Seriously?

PR leaders who constantly pontificate about our industry’s impact in making the world a better place must either be delusional, engaging in some serious navel-gazing, or both.

old-guy

Here’s why:

– Check out today’s major headlines, and you’ll read such scary sentences as, ‘U.S. is exploring talks with Iran on crisis in Iraq,’ ‘Russia cuts off gas to Ukraine,’ and ‘Pakistan rolls out offensive.’

Notice any mention of PR?

At the same time, my colleague, Sam Ford, just joined with leaders of other top PR firms to stop our industry’s overt, and unseemly, ‘gaming’ of Wikipedia.

That’s right, we had to issue a manifesto of sorts to promise that our colleagues would stop the hot mess of lies they routinely dump on Wikipedia each, and every, day.

Despite both realities, the top industry society, Arthur W. Page, continues to issue one feel-good white paper after another extolling the great strides we’ve made in authenticity, transparency and digital conversations.

And, our trade journalists busy themselves with handing out awards for amazingly creative erectile dysfunction pills and traipse all over Monte Carlo shouting from the most lavish villa about PR’s increasing presence at the Cannes Lion Awards program. Seriously?

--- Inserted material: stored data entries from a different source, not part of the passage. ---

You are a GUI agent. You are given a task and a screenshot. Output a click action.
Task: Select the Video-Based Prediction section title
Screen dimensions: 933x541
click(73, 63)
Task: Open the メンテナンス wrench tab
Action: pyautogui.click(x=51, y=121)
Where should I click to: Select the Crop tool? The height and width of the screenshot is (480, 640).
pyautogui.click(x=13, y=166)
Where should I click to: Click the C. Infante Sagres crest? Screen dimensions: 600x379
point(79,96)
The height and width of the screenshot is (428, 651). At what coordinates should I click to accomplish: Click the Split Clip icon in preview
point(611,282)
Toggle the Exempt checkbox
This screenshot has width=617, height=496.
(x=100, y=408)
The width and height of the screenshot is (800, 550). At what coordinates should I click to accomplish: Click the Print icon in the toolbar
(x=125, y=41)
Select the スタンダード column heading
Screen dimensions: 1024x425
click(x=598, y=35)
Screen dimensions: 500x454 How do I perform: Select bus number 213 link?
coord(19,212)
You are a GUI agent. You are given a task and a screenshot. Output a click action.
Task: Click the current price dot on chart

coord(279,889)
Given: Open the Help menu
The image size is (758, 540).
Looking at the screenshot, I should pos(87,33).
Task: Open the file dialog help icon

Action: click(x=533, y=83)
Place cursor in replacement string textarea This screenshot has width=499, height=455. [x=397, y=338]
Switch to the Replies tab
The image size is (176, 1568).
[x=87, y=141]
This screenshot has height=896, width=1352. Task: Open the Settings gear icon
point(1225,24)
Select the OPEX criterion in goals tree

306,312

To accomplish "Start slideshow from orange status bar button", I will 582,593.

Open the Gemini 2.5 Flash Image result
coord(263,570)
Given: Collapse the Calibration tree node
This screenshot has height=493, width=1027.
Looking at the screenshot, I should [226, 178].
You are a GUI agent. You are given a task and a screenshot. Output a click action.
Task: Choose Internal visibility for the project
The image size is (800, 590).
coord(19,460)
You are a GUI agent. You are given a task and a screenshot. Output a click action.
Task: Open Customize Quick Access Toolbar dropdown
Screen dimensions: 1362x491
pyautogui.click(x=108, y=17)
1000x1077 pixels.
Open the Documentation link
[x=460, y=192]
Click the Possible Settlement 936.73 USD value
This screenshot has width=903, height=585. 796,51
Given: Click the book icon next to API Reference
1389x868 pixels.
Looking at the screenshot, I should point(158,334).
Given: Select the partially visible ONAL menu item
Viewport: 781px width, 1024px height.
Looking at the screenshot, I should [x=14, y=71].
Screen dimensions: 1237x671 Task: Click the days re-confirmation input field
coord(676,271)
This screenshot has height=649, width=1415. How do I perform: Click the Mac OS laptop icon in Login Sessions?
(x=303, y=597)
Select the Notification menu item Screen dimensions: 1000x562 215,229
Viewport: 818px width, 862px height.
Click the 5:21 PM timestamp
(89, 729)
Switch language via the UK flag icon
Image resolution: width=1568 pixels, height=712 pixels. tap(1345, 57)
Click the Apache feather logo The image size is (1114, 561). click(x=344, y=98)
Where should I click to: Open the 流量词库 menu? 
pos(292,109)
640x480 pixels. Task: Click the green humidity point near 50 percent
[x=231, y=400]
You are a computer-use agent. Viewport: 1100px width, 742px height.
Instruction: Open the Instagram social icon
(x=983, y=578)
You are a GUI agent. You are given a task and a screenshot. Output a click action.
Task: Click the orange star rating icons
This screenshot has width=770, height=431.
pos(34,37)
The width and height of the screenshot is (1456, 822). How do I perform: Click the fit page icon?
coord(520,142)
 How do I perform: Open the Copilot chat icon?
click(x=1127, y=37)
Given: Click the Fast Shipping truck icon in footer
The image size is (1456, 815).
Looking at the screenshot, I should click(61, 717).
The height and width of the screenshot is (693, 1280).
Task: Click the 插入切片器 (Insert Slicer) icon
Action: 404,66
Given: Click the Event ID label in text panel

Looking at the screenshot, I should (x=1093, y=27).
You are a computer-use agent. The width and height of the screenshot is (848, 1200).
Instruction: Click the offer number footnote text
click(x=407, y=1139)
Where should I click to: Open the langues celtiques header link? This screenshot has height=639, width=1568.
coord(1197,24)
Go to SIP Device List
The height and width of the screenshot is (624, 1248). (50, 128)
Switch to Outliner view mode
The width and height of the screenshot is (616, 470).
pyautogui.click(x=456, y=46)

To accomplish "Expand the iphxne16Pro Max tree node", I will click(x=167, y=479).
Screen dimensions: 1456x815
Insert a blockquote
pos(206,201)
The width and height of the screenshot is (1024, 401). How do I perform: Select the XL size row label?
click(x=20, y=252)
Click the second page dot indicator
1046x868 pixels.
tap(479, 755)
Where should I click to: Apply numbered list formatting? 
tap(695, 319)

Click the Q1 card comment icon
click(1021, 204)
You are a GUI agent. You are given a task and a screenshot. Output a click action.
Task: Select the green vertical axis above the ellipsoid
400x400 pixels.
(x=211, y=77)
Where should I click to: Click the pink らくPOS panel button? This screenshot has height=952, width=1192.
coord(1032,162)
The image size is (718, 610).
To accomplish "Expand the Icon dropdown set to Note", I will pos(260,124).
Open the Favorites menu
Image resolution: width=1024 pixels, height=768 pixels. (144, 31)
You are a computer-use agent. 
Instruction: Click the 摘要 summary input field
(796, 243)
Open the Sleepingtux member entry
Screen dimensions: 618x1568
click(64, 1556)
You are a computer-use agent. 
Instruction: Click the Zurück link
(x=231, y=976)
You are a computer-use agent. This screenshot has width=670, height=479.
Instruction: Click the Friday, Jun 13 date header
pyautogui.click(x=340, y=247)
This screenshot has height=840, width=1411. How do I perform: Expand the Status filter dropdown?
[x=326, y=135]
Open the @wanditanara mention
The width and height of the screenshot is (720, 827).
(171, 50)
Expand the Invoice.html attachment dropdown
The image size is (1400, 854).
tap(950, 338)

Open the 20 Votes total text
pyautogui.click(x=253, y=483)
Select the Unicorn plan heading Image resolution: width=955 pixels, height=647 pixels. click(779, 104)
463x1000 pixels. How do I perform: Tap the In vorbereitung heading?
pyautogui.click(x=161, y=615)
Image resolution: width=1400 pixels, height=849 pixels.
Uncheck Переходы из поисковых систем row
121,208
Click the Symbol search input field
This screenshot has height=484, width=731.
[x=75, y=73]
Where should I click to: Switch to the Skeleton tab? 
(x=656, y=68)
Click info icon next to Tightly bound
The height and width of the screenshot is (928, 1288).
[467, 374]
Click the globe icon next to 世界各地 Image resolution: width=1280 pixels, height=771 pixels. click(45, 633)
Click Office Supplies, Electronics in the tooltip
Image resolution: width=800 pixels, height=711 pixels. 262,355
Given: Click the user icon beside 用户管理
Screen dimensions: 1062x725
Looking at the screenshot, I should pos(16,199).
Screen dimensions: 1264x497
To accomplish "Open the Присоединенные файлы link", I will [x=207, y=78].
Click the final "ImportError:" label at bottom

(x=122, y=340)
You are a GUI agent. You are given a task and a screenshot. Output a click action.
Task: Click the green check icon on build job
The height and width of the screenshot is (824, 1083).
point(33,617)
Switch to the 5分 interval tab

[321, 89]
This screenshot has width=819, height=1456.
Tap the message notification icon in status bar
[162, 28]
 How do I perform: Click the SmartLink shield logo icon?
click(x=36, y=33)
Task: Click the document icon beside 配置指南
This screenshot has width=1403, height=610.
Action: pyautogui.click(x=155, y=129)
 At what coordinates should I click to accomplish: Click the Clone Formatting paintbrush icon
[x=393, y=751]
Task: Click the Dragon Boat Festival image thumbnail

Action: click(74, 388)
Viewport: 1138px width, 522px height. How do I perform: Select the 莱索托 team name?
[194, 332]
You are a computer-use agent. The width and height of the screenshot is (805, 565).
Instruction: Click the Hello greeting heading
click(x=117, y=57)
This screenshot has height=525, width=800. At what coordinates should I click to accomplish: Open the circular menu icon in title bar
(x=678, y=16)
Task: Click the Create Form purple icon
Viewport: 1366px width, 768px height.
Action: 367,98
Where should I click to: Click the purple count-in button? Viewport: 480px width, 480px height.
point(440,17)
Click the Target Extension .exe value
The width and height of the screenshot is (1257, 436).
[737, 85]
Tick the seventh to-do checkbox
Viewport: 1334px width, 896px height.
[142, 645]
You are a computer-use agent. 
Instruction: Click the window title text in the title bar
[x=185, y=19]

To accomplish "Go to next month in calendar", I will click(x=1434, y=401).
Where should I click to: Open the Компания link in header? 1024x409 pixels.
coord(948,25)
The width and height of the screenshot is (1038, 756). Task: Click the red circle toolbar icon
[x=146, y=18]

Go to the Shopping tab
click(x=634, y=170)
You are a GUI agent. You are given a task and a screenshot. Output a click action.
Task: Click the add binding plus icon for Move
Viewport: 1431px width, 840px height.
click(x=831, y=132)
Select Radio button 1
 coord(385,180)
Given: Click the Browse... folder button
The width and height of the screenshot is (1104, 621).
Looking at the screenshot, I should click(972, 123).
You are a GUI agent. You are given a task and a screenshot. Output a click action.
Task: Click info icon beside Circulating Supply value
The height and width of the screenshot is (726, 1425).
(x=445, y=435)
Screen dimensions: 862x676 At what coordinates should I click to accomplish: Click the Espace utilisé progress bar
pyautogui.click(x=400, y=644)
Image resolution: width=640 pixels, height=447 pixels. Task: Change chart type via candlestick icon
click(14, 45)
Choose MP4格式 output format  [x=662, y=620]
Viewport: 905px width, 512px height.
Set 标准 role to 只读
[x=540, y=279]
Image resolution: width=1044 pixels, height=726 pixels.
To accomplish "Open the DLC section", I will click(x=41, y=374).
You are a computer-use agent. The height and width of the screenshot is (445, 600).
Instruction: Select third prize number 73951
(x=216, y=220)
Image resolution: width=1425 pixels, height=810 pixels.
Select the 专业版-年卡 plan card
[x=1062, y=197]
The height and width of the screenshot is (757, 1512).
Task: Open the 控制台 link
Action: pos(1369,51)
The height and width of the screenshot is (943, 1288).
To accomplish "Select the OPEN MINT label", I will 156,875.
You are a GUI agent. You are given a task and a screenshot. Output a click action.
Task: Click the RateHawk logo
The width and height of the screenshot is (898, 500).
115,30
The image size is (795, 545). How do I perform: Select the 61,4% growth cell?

I realize our industry’s association leaders and journalists are paid to talk about us but, c’mon people, we’re not ending poverty and we’re not putting any sort of dent in feeding the hungry (although our cause-related work is certainly helping in both cases). And, lord knows, we’re totally irrelevant when it comes to the major stories of the day.

So, here’s a request to the serious leaders in my field (especially to those who take themselves far too seriously). Do me, and the industry a favor: dial it down a bit.

We’re PR people, not diplomats. We help organizations communicate with constituent audiences and, hopefully, make those constituents’ lives just a little bit better when the day is done.

But, seriously, let’s stop with the hype. It’s time our leadership pauses for a second in their self-congratulatory, inward-looking tomes and level-set the hype about public relations.

We still have a long way to go before the average world citizen even understands, much less appreciates, what we do. And, as for a Cannes Lion, I’d much rather see our greatest minds provide counsel to the man in the Oval Office. He’s at sea right now and, to mix metaphors, we’re fiddling while Rome burns.